20. A method as set forth in claim 16 wherein the ability of the test composition to reduce the concentration of one or more of the odorants in the headspace of said vessel is determined by a method comprising:

measuring the concentration of one or more of the odorants in the headspace of said vessel containing the model solution prior to contact with the test composition, to determine an initial odorant concentration in said headspace;

measuring the concentration of one or more of the odorants in the headspace of said vessel containing the model solution after contact with the test composition, to determine a final odorant concentration in said headspace; and

determining the difference between the initial and final concentration of one or more of the odorants in the headspace of the vessel.

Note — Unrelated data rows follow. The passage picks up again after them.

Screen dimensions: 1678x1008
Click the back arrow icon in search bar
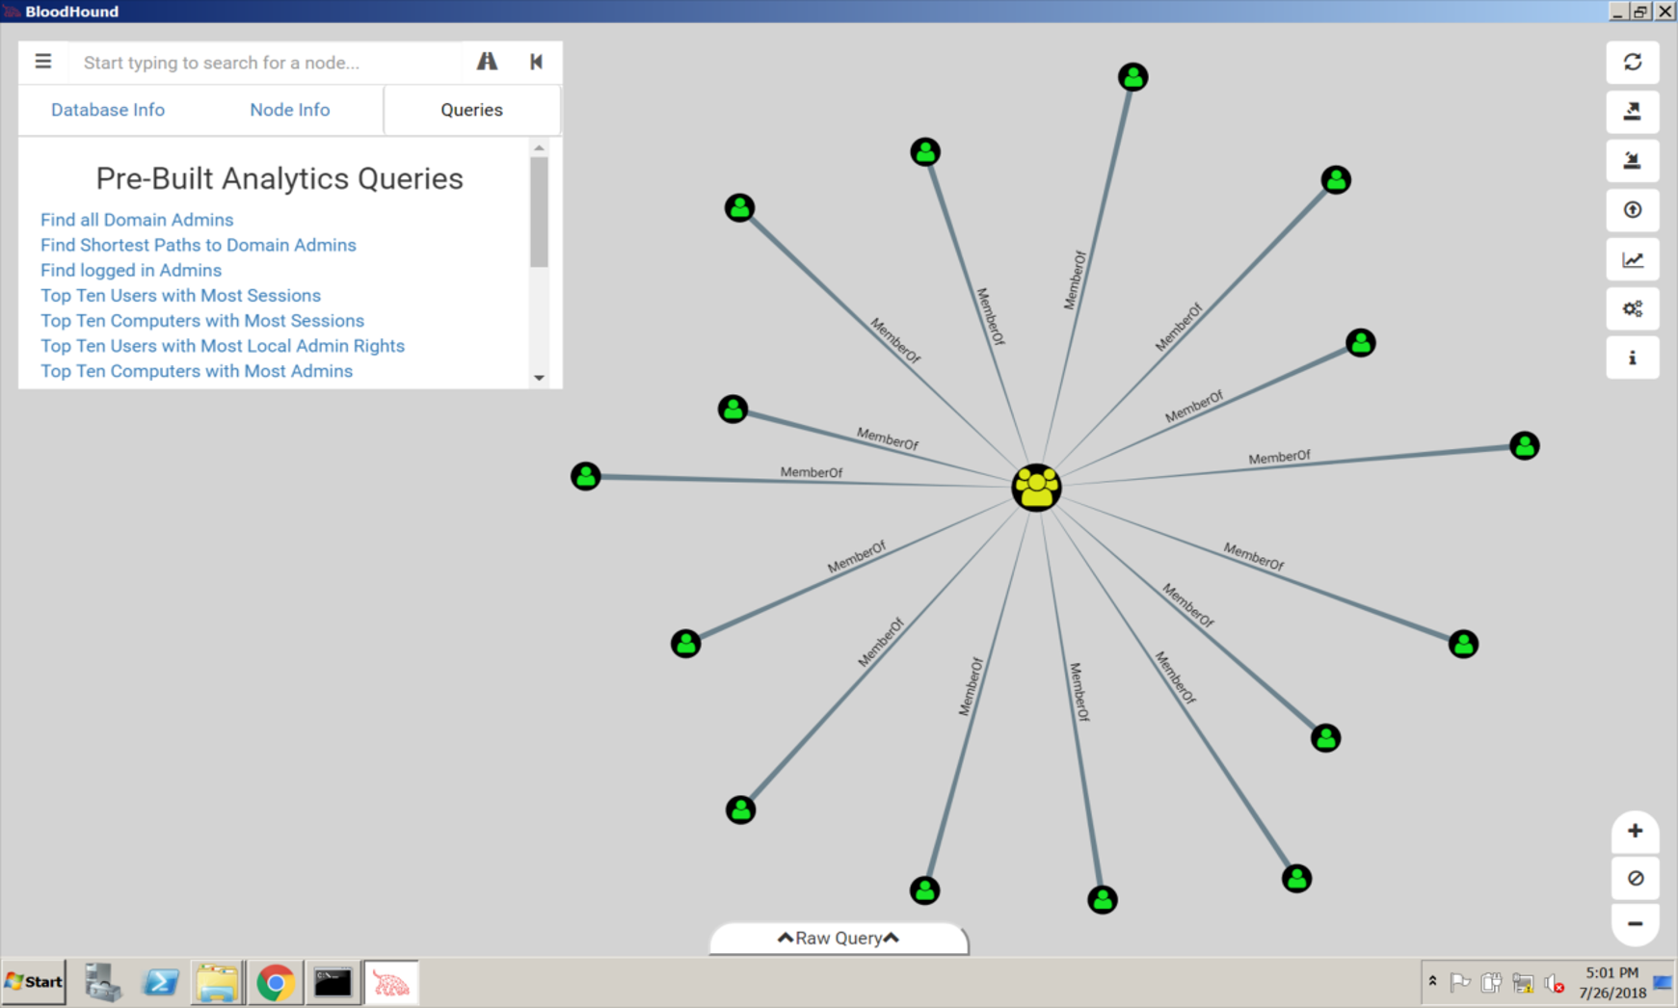537,63
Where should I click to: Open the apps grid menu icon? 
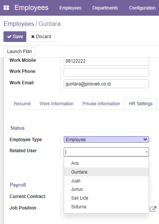6,8
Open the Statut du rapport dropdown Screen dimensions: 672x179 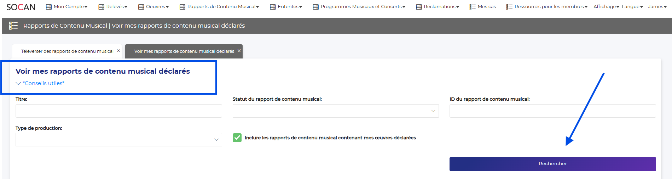[335, 111]
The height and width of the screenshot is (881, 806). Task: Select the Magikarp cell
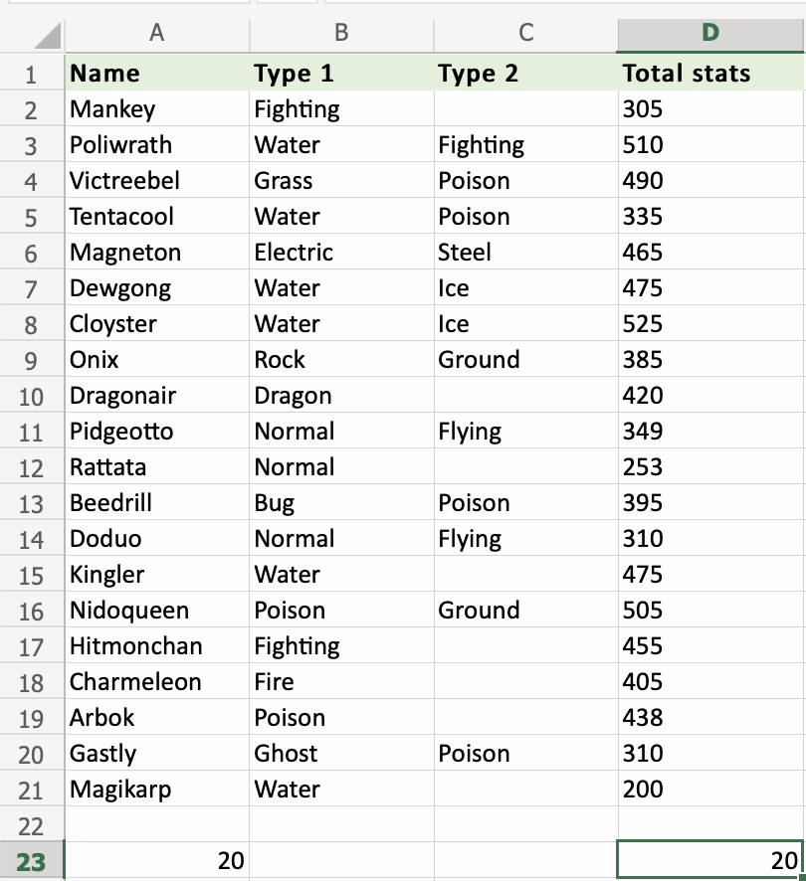click(156, 790)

21. A method as set forth in claim 20 wherein the concentration of an odorant is reduced by at least about 50%.

22. A method as set forth in claim 16 wherein the test composition comprises cardamom oil, cranberry extract, or a combination thereof.

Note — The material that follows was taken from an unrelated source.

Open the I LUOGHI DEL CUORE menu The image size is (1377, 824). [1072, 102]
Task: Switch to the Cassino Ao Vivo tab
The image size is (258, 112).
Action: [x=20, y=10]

23. A method for treatment of oral malodor associated with tobacco smoke, the method comprising:

administering to a subject an oral composition comprising an ingredient effective to reduce the concentration of tobacco smoke odorants present in the subject's oral cavity as a result of smoking a tobacco product by at least about 50%, wherein said odorants comprise 2,4,6-trimethyl pyridine, 2,6-dimethyl pyridine, 3-ethyl pyridine and 2-ethyl-3-methyl pyrazine and the ingredient comprises cranberry extract, crabapple extract, hawthorn berry extract, plum extract, prune extract, grape seed extract, grape skin extract, cardamom oil, alfalfa extract, honeysuckle extract, rosemary extract, basil extract, thyme extract, aloe extract, chrysanthemum extract, green tea extract, coffee berry extract, licorice, parsley seed oil, pine extract, coffee extract, ginseng extract, dandelion root extract, chlorogenic acid, ascorbic acid, caffeic acid, zinc lactate, silica gel, citric acid, maleic acid, tartaric acid, eugenol, α-cyclodextrin, β-cyclodextrin, γ-cyclodextrin, quinic acid, activated carbon, or a combination thereof.

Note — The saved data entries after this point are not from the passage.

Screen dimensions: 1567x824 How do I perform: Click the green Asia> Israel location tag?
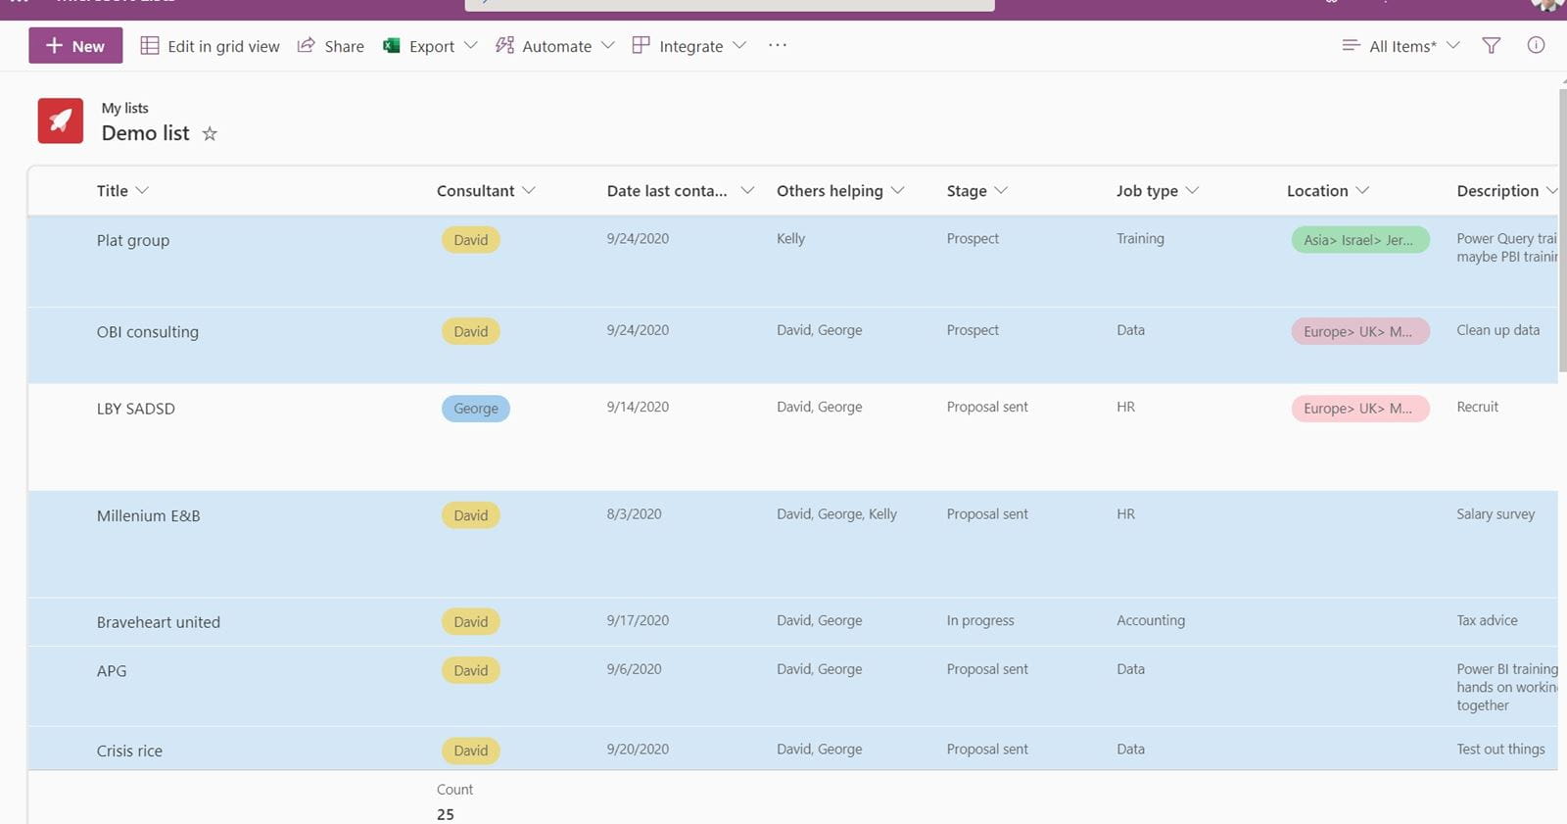click(1359, 240)
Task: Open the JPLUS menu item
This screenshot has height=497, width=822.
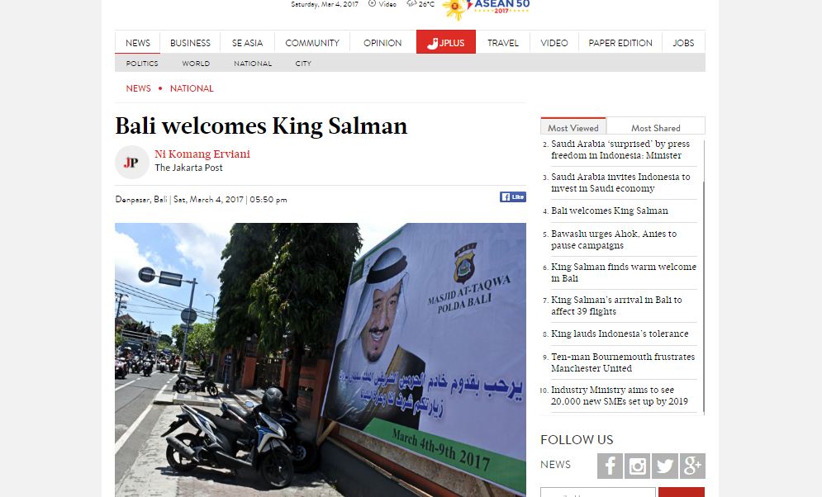Action: pyautogui.click(x=445, y=42)
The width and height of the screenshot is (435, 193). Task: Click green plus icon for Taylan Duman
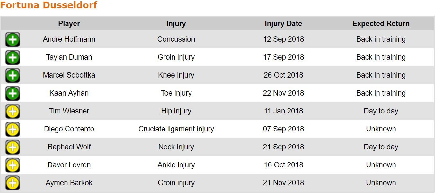pyautogui.click(x=13, y=58)
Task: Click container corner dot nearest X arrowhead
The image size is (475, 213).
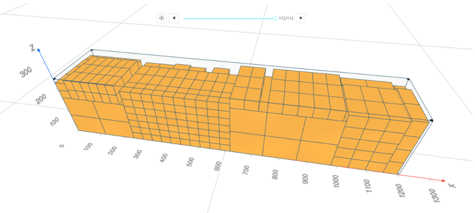Action: pyautogui.click(x=432, y=121)
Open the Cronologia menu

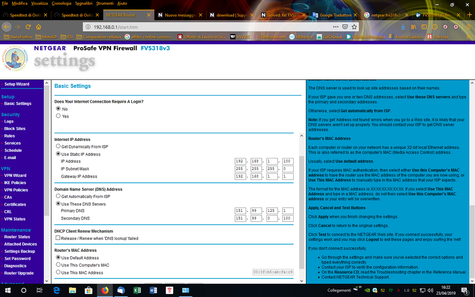(x=61, y=3)
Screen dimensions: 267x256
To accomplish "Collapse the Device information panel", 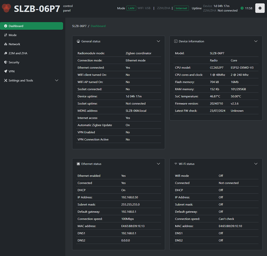I will (x=256, y=41).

24. A method as set forth in claim 23 wherein said oral composition comprises a confection, chewing gum, lozenge, pressed tablet, edible film, mouthspray, mouthwash, toothpaste product or combinations thereof.

25. A method as set forth in claim 23 wherein administration comprises chewing a gum comprising said composition for at least about 5 minutes.

26. A method as set forth in claim 23 wherein administration comprises chewing the gum for from about 5 to about 60 minutes.

27. A method as set forth in claim 23 wherein said odorants further comprise 3,5-dimethyl pyridine, 2-ethyl pyridine and pyridine.

28. A method as set forth in claim 23 wherein said odorants further comprise ethyl pyrazine, 2,3-dimethyl pyrazine and 2,5-dimethyl pyrazine.

29. A method as set forth in claim 23 wherein the ingredient comprises cardamom oil, cranberry extract, or a combination thereof.